I walked into training camp carrying 39 pounds of gear for the week in my backpack. Little did I know, I was carrying so much more. The first few days of training camp were all about letting go. Of expectations (more on that later!), of the past, of unforgiveness.

               Michael Hindes referred to these things as a "body of death" as mentioned in Romans 7:21-25: So I find this law at work: When I want to do good, evil is right there with me. For in my inner being I delight in God's law; but I see another law at work in the members of my body, waging war against the law of my mind and making me a prisoner of the law of sin at work within my members.
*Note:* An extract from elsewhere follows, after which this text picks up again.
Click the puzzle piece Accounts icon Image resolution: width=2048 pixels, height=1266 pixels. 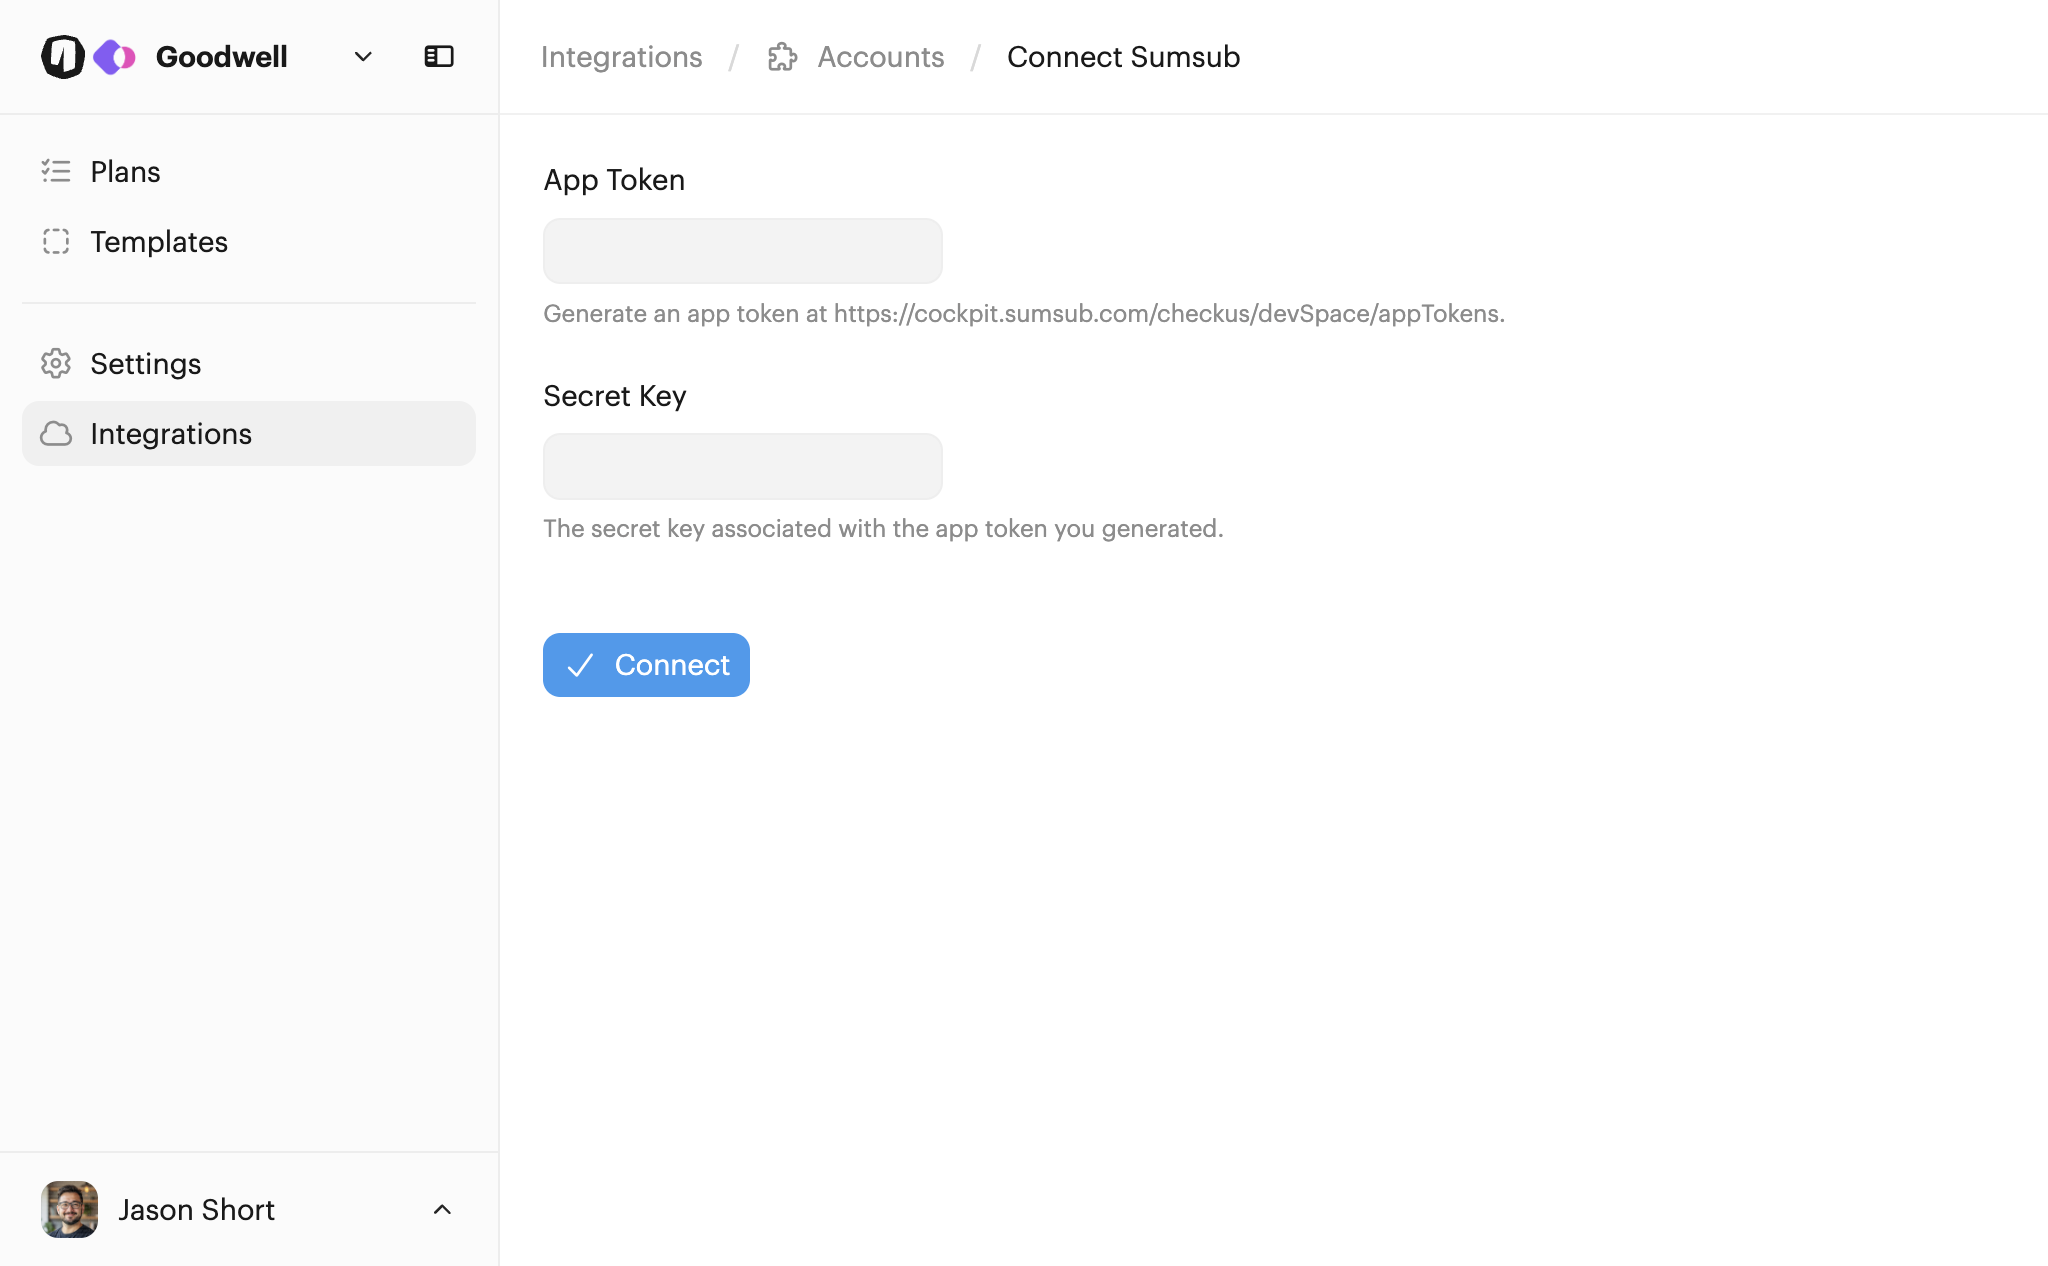tap(782, 57)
What a wretched man I am! Who will rescue me from this body of death? Thanks be to God-through Jesus Christ our Lord!

               There was a Roman method of punishment in which they literally tied the dead body of a murdered person to that of the murderer. "There was the living man, with a dead body closely strapped to him, rotting, putrid, corrupting, and this he must drag with him wherever he went. For as that body decayed, the decay would be transmitted onto and into the body of the murderer. It would only be a matter of time before the one who carried the body would succumb to his own death. Death permeated every waking moment."

               That is how sin is in our lives, though we are alive, it infects us and is slowly killing us. But as Paul wrote, Jesus died to save us from this and set us free. This is what a lot of Training Camp was for me, letting go of the things that tied me down and replacing the lies that used to define me with the truth. Cutting these things off does not eliminate temptation, but it empowers us to live as dead to sin and alive in Christ rather than decaying from our past offenses.